Murray began his working life as a painter and decorator in his native Fife, but his prodigious feats as a young weightlifter led him more and more towards sport. He was Scottish lightweight and middleweight champion as well as British record holder in the late 1930s, when weightlifting was still something of a vaudeville spectacle, and Murray would entertain his music-hall audiences with various hand-balancing acts and feats of strength and endurance on stage.

He served as a staff sergeant-major in the Second World War during which he began to unearth his talents as a coach, devising an exercise for anti- aircraft gunners who lifted shells as though they were weights, thereby helping to increase their loading-speed. As a result of this Murray's picture is still to be found in the Fox Gym at the Army's physical training headquarters in Aldershot, Hampshire.

In 1948 he became Britain's first national weightlifting coach and moved down from Kirkcaldy to Wood Green in east London where he opened a modest gymnasium aimed purely at weightlifters. He was only paid by the government for three years, but he decided to stay in London when his contract came to an end, taking a job with a sports goods manufacturer for whom he worked for many years.

Murray continued as national coach on a voluntary basis, and quickly became an adviser on strength training to other sports such as athletics and swimming.
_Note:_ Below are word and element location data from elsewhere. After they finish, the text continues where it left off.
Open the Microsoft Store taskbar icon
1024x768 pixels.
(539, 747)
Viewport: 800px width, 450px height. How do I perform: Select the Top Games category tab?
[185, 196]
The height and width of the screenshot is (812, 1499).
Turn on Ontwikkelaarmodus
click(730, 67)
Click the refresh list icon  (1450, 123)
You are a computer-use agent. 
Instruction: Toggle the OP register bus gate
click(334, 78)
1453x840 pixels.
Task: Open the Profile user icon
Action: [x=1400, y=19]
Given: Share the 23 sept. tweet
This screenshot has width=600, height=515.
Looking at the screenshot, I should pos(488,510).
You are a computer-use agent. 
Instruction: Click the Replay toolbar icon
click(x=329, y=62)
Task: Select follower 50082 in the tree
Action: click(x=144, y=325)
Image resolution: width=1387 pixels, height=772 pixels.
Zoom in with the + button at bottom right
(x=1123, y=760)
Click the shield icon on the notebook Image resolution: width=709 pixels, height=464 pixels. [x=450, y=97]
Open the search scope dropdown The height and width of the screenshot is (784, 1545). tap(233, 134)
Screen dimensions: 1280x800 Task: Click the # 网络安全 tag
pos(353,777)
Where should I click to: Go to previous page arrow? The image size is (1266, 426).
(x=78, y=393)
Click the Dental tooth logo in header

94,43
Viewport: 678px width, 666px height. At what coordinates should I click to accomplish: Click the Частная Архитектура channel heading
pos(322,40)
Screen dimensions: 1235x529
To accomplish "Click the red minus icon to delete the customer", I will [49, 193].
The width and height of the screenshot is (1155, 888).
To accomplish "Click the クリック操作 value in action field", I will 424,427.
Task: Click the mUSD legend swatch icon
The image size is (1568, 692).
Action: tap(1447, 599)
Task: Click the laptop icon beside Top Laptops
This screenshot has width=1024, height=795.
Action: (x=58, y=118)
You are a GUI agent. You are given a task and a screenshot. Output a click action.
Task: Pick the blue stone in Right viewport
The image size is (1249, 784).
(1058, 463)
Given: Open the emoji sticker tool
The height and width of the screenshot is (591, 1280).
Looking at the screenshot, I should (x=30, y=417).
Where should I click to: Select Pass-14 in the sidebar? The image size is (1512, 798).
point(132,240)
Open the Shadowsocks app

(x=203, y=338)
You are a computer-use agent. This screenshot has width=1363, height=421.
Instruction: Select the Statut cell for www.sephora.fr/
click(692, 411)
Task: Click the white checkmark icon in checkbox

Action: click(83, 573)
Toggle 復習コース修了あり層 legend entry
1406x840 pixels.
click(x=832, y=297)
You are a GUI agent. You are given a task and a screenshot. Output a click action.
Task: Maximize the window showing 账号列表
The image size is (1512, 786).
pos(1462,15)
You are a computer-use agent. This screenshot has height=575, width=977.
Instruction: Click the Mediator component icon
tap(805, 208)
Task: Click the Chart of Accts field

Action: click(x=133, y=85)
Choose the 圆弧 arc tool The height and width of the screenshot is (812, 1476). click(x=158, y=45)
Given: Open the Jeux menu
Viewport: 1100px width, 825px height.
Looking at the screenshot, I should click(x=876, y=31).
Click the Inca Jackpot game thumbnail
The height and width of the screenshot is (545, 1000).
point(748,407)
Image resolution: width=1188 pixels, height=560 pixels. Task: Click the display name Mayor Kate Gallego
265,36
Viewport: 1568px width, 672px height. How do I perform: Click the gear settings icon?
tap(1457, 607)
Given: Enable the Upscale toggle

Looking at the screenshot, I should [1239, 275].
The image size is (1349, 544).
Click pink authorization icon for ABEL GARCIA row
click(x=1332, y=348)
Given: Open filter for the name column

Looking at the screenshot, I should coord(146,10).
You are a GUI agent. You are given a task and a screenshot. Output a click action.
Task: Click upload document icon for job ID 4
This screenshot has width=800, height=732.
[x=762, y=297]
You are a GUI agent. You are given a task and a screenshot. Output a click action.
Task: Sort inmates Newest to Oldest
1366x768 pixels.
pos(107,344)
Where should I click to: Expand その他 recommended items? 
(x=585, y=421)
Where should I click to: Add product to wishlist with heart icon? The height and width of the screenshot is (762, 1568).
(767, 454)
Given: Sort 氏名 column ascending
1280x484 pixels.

His extensive writing on the subject began to provoke interest from abroad, particularly from Russia whose athletes remained in competitive exile after the war until the late 1950s when they were readmitted to the Olympic Games, their weightlifters making an immediate impression.

During this period Murray opened the Spur Gym at the St Bride's Institute in Fleet Street, London, which attracted weightlifting champions from all over the world. He then expanded his operation by moving to larger premises near St Paul's and opened his doors to everyone from the rich and famous like Sir Laurence Olivier, who became a personal friend, to the London taxi driver who became one of Murray's star pupils.

It was while working at the Murray Gym that he became involved with the British Medical Research Council, with whom he pioneered a training programme of gentle resistance work using extremely light weights for those recovering from heart attacks. At the time it went against the widely held belief that lifting should be avoided at all costs following a heart attack, but it is now common practice.

Although he retired as national weightlifting coach in 1972, Murray continued to act as a valued adviser to John Lear, his successor at the National Sports Centre at Bisham Abbey. His coaching and teaching methods were never less than severe in their rigour, but Murray was a truly great extrovert and almost always the focus of attention, whether barking out instructions or exercising his sharp sense of humour for the benefit of those within earshot.

In his later years he found more time for reading his favourite philosophy books, writing his memoirs and painting, although by now it was watercolours rather than walls and ceilings. He remained in touch with his sport until the end of his life, and left behind a rich and varied legacy for millions to benefit from throughout their own lives.

Alexander Murray, weightlifting coach and fitness instructor: born Markinch, Fife 10 January 1916; married (one son, one daughter); died London 27 September 1998.